# What you have to do
Can you output these lines verbatim, starting at the very first one and ending at the line that contains "pyautogui.click(x=41, y=428)", with both of those included?

====

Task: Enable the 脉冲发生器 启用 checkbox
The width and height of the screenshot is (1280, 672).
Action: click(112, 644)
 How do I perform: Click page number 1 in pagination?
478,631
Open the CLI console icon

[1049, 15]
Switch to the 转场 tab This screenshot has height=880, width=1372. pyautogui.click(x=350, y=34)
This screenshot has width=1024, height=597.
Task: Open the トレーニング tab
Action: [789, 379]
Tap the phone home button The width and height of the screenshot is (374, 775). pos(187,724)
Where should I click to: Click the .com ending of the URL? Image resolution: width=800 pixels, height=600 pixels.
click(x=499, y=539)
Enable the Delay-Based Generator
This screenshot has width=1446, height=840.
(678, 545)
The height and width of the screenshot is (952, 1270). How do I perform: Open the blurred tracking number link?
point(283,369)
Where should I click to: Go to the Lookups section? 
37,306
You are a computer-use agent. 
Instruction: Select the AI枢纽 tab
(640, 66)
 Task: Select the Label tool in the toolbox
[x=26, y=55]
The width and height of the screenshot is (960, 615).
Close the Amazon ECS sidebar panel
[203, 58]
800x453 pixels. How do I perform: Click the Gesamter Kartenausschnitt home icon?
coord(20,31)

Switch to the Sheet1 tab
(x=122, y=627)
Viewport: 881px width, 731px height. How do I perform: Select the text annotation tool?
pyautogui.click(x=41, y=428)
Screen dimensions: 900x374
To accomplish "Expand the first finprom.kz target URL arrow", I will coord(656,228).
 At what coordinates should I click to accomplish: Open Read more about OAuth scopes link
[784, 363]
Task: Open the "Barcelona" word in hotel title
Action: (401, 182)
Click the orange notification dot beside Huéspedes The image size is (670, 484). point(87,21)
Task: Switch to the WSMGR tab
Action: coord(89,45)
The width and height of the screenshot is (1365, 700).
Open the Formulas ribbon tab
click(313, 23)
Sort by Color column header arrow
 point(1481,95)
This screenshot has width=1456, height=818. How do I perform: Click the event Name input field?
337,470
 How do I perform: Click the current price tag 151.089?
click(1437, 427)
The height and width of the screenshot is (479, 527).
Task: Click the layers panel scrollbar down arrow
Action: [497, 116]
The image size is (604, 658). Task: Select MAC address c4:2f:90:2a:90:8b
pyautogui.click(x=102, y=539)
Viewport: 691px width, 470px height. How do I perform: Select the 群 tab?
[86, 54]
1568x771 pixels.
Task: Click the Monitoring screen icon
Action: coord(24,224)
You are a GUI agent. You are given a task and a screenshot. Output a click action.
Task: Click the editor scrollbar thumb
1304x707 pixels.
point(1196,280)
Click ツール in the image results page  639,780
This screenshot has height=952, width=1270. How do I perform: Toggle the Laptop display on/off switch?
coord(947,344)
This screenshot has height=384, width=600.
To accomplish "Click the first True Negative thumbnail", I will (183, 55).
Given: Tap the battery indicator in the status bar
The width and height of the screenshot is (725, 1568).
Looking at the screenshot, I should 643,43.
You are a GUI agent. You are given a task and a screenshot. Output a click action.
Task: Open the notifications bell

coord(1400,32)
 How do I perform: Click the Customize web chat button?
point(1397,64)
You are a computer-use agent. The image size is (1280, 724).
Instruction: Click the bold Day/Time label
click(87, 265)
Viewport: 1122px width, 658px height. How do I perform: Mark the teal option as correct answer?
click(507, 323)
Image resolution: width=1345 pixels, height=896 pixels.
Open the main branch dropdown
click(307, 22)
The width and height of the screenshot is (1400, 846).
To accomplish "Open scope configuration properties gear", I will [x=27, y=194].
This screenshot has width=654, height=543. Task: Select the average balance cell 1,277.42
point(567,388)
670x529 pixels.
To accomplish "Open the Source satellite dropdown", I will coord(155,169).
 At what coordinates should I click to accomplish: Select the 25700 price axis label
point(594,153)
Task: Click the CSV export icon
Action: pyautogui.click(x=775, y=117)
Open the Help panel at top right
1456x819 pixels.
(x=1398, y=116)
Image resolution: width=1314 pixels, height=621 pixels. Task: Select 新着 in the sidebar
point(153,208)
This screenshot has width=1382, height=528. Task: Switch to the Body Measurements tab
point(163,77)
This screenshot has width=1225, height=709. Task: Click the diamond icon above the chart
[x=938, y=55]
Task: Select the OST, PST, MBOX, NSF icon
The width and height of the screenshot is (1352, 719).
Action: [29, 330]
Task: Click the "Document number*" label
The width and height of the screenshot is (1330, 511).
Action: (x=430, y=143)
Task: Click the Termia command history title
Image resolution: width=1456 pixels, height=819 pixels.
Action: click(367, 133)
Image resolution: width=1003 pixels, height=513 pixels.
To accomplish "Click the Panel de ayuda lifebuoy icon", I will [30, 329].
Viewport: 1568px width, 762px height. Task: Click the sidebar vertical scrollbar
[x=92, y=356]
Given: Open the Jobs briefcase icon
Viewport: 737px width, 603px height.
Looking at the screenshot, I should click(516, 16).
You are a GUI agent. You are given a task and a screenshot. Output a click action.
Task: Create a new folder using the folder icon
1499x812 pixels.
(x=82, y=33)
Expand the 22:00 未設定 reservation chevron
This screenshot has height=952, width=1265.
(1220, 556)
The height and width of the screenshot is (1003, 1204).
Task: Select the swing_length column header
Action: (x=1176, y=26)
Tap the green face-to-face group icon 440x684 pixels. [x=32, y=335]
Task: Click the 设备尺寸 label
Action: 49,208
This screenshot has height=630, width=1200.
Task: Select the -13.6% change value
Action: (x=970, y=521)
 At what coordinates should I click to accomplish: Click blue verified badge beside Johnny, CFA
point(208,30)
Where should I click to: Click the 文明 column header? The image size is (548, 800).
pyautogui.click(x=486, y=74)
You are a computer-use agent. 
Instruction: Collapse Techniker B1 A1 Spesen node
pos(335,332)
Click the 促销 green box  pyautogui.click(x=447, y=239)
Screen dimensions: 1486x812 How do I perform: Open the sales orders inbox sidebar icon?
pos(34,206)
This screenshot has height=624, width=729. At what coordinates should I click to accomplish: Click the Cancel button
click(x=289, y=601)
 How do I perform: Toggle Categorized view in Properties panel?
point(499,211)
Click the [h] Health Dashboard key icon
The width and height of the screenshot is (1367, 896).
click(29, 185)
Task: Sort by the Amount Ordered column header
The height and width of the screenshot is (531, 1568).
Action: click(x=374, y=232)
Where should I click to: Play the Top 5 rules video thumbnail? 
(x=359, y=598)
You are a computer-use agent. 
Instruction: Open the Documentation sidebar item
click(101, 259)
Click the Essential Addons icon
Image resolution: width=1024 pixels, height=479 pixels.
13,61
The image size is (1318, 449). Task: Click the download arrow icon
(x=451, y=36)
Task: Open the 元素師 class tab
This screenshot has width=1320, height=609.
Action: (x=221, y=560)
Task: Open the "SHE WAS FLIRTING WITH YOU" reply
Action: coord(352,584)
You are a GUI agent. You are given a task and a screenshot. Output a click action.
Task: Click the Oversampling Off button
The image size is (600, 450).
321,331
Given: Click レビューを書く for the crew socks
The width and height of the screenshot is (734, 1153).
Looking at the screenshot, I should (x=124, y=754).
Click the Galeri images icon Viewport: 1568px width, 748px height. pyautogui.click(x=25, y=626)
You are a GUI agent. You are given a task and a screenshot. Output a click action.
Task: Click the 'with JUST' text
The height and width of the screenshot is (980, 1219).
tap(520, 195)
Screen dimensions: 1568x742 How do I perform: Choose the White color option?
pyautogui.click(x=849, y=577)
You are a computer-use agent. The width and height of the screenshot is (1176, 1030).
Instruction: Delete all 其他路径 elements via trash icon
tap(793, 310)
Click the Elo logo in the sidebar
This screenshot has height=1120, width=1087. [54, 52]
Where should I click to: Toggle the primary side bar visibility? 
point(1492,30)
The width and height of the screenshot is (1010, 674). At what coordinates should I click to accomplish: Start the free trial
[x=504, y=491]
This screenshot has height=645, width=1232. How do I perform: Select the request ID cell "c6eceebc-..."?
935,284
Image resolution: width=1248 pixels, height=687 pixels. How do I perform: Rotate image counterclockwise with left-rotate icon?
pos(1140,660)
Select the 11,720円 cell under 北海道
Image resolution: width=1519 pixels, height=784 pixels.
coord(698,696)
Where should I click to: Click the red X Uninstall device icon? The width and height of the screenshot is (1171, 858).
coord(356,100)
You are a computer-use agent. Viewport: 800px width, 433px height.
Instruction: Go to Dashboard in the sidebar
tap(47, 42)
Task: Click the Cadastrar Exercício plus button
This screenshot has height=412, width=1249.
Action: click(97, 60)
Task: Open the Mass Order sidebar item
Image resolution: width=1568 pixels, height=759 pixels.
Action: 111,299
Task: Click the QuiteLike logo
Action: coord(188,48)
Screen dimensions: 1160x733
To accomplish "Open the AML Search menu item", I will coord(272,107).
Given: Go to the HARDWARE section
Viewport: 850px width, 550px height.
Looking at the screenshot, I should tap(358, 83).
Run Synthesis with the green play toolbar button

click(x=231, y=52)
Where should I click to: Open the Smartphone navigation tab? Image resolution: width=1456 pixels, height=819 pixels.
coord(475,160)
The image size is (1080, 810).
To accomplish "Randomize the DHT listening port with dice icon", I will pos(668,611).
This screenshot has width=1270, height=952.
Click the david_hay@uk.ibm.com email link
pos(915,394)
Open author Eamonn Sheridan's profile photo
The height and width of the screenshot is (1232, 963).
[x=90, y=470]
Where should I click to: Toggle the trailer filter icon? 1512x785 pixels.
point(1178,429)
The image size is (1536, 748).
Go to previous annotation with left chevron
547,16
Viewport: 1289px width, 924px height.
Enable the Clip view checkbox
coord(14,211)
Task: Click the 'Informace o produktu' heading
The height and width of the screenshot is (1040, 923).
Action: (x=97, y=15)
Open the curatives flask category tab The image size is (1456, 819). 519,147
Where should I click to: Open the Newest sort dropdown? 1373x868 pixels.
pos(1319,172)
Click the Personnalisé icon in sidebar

====

# Exercise response
Task: Enable the 脉冲发生器 启用 checkbox
The width and height of the screenshot is (1280, 672).
Action: click(112, 644)
 How do I perform: Click page number 1 in pagination?
478,631
Open the CLI console icon

[1049, 15]
Switch to the 转场 tab This screenshot has height=880, width=1372. pyautogui.click(x=350, y=34)
This screenshot has width=1024, height=597.
Task: Open the トレーニング tab
Action: [789, 379]
Tap the phone home button The width and height of the screenshot is (374, 775). pos(187,724)
Where should I click to: Click the .com ending of the URL? Image resolution: width=800 pixels, height=600 pixels.
click(x=499, y=539)
Enable the Delay-Based Generator
This screenshot has width=1446, height=840.
(678, 545)
The height and width of the screenshot is (952, 1270). How do I perform: Open the blurred tracking number link?
point(283,369)
Where should I click to: Go to the Lookups section? 
37,306
You are a computer-use agent. 
Instruction: Select the AI枢纽 tab
(640, 66)
 Task: Select the Label tool in the toolbox
[x=26, y=55]
The width and height of the screenshot is (960, 615).
Close the Amazon ECS sidebar panel
[203, 58]
800x453 pixels. How do I perform: Click the Gesamter Kartenausschnitt home icon?
coord(20,31)

Switch to the Sheet1 tab
(x=122, y=627)
Viewport: 881px width, 731px height. How do I perform: Select the text annotation tool?
pyautogui.click(x=41, y=428)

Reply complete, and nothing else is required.